Despite the FSA being very beneficial, it is not immune to errors and issues. There are some significant weaknesses of the policy. One major weakness of the policy was the rollout process. As stated above, there were some concerns about the FSA not being fair toward marginalized populations. Another weakness of the FSA is its inability to address specific fundamental problems. One of those problems is the transition of prisoners from being institutionalized to living in the community. While the FSA has strengths in addressing the need for shortening harsh sentences for nonviolent drug offenders, addressing poor prison conditions, and granting compassionate releases, it has not provided as much support when prisoners are transitioning out. Per Forrester et al., “the stigma attached to ex-offenders results in a reluctance from mainstream mental health services in the community to accept people for treatment and care upon their release from prison. Significant challenges exist in achieving stability and rehabilitation for this population….” (Forrester et al., 2018). Transitioning out of incarceration is an area that should be further developed within the FSA. The transition period is an area where many prisoners commonly struggle. The FSA has benefited ex-offenders by releasing them after the successful completion of time credits or participation in the BOP programs. It is true that “more than 3,000 federal inmates have been released from prison under the First Step Act since it was signed by President Donald Trump in 2018” (Jenkins, 2021). Although the evidenced-based recidivism reduction programs within the FSA are designed to ensure inmates have skills upon release, more extensive support is required for those with a severe mental illness, as participation in any mental health program is hard enough even when not incarcerated.

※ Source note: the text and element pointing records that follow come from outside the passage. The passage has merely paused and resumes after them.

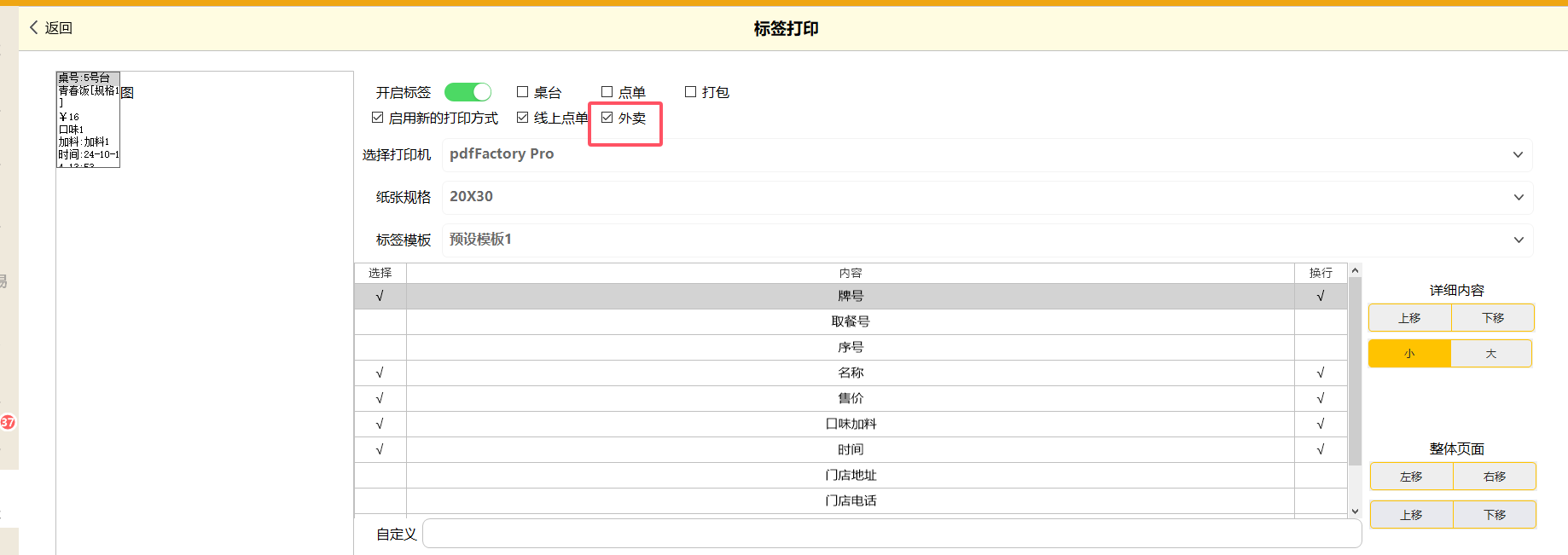Click 上移 under 详细内容
This screenshot has width=1568, height=555.
1409,318
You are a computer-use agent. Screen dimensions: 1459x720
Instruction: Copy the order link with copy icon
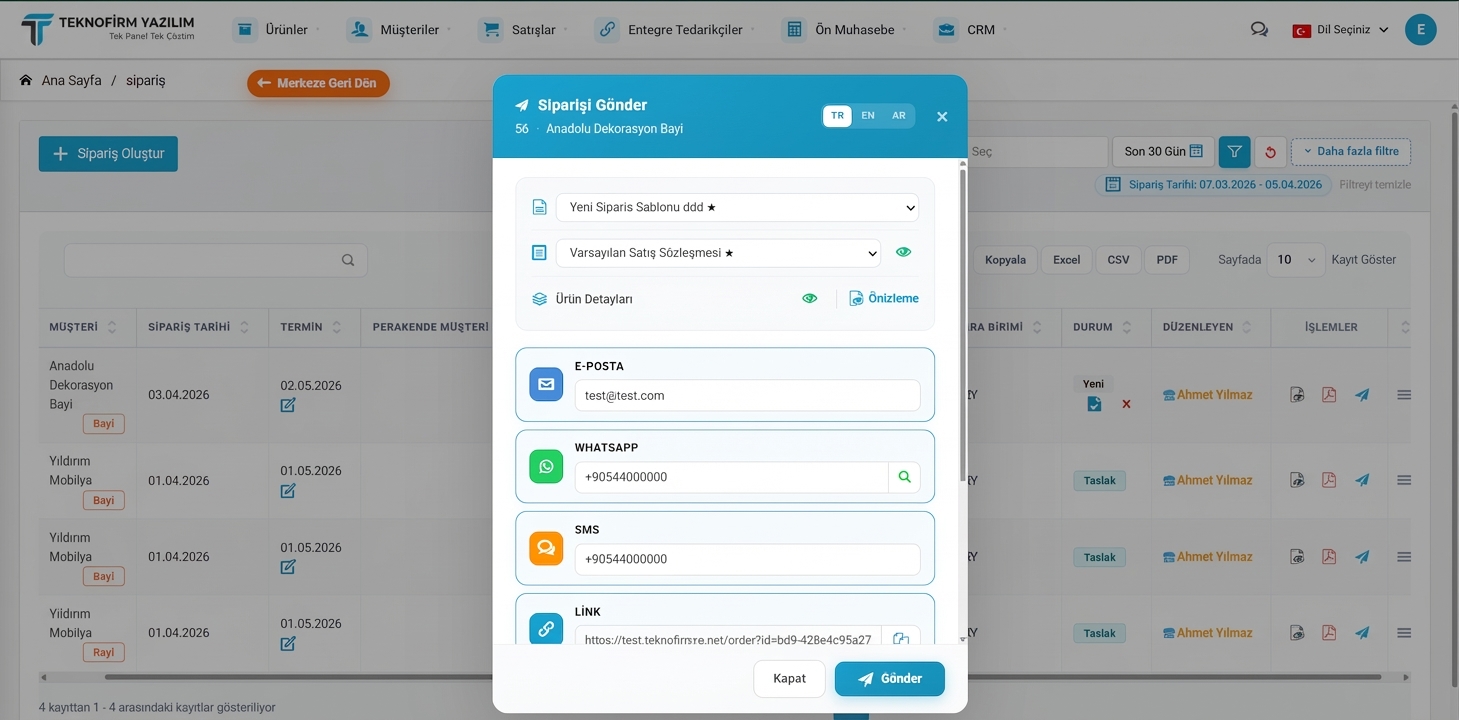(900, 639)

Lamb & Weinberger write, “it is critical to recognize that the treatment of offenders with SMI is very different from that practiced in a traditional community clinic” (Lamb & Weinberger, 2017). All formerly incarcerated persons benefit from further support upon release, whether mentally ill or not. In that case, providing extensive mental health assistance through FSA for those with severe mental illness is essential. According to Wallace and Wang, combining helpful mental health services in prison and post-prison mental health support leads to decreased recidivism (Wallace & Wang, 2020).
While researching this mental health policy, I found that it takes a lot for an approach to be implemented. The FSA’s implementation was rocky even though it vowed to solve several human rights issues in U.S. prisons. The FSA did an excellent job at addressing the harsh sentences in prisons, and thousands of prisoners with health issues were compassionately released due to the FSA. There have been benefits to prisoners with severe mental illnesses, such as the FSA’s compassionate releases, and less harsh sentences benefit individuals with mental illness. However, I found that the FSA still lacks adequate help for those prisoners who will be released. I found that many policies in the U.S. fall short in critical areas. In the future, I predict that political differences and marginalization will be significant issues when advocating for and reviewing policies. For example, through my research of the ADAA Act of 1986, I found that many laws appear well-meaning but are, instead, very damaging.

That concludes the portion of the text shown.